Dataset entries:
========================

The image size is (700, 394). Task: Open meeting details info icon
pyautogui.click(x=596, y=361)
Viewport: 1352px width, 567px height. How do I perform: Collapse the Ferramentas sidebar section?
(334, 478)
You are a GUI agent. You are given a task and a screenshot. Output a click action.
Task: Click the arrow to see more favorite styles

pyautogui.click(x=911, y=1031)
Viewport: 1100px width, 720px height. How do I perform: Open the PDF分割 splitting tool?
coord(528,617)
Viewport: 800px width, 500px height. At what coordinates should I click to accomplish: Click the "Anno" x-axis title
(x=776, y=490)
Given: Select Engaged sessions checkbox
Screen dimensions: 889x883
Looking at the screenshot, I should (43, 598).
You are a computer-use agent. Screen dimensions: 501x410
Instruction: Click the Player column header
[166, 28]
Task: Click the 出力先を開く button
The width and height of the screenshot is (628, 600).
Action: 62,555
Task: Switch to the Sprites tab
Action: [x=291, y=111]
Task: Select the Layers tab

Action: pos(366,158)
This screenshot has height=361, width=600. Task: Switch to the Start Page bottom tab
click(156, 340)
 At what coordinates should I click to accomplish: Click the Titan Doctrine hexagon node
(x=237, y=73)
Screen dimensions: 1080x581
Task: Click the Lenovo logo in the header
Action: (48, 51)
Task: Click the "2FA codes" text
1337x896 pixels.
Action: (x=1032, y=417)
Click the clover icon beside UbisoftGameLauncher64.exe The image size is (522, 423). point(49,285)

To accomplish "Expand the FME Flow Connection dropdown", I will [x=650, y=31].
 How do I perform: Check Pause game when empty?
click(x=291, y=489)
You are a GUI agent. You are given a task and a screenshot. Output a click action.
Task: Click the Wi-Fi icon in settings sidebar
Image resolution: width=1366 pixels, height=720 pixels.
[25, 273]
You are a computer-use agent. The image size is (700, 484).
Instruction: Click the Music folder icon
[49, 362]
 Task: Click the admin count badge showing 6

========================

How many of the lines above contain "agent"? Give the number by itself.

#### Your solution
4